LivingSocial co-founder and former CEO Tim O’Shaughnessy has a new gig. Starting next month, he’ll be president of Graham Holdings Company, the investment and acquisitions company formerly named after the Washington Post, which it sold last year.

O’Shaughnessy will lead the post-Post company in a new direction, Graham Holdings Company Chairman and CEO Donald Graham said, according to a release on Business Wire.

O’Shaugnessy, 32, oversaw LivingSocial as it grew into a $2 billion company. He also oversaw it as the online coupon business model collapsed and the D.C.-based company took nosedive after nosedive. He stepped down as CEO in August.

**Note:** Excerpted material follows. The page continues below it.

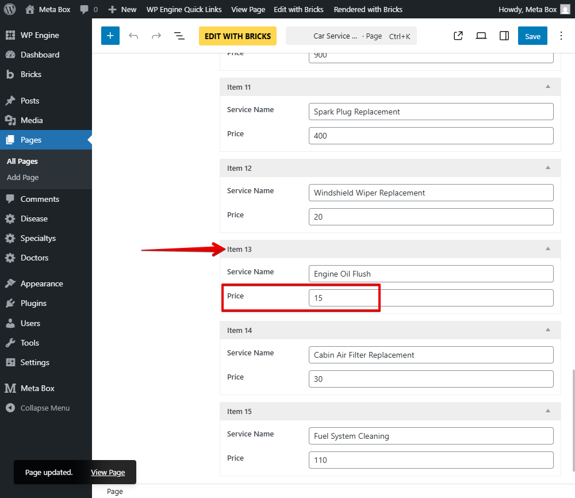Click the redo arrow icon
Viewport: 575px width, 498px height.
156,36
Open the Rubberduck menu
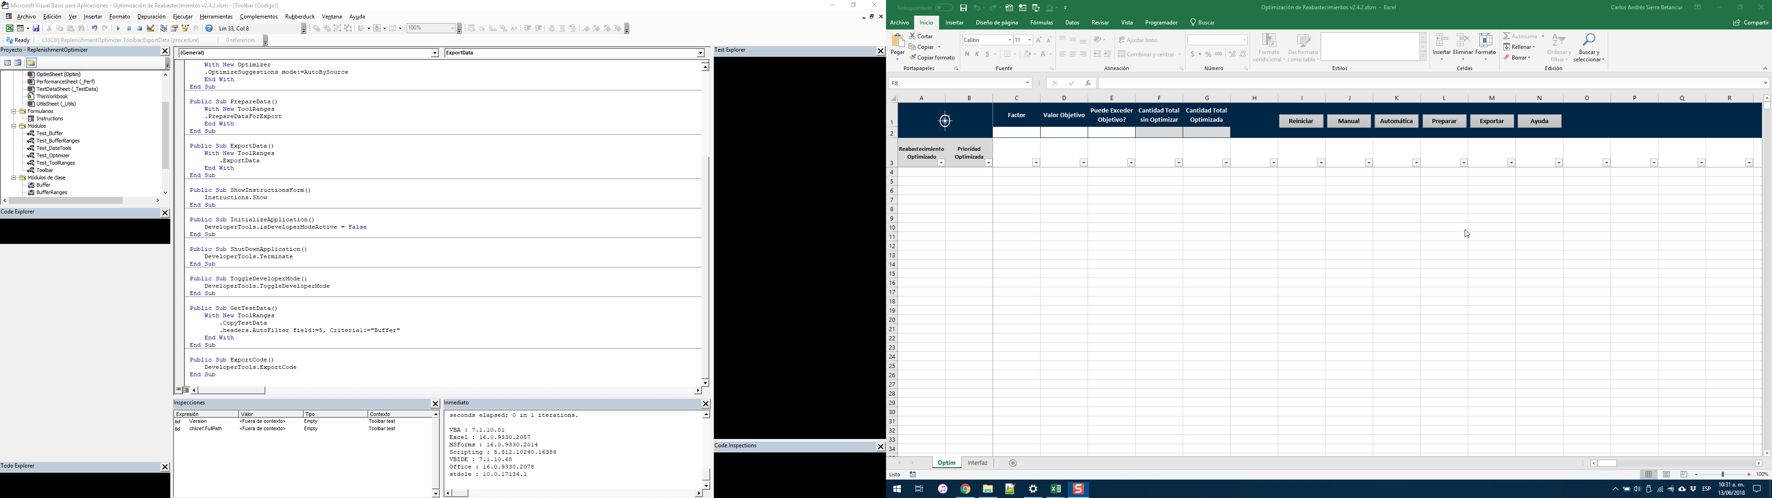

“I think the structure of the business is unique and allows for a long-term view at a time in which it’s more and more difficult to think five or ten years out,” O’Shaugnessy said in the release. “The financial fortress that is this business—the healthy balance sheet and the great businesses will allow us to invest and grow new great businesses are incredibly stable and will give an opportunity for the management team and everyone involved to build the next generation of this Company.”

Graham Holdings Company still owns Slate, Foreign Policy, and Kaplan Test Pre.

O’Shaughnessy should have a comfortable transition to the new company. He’s married to Graham’s daughter, who is CEO of SocialCode, a social marketing technology company owned by Graham Holdings.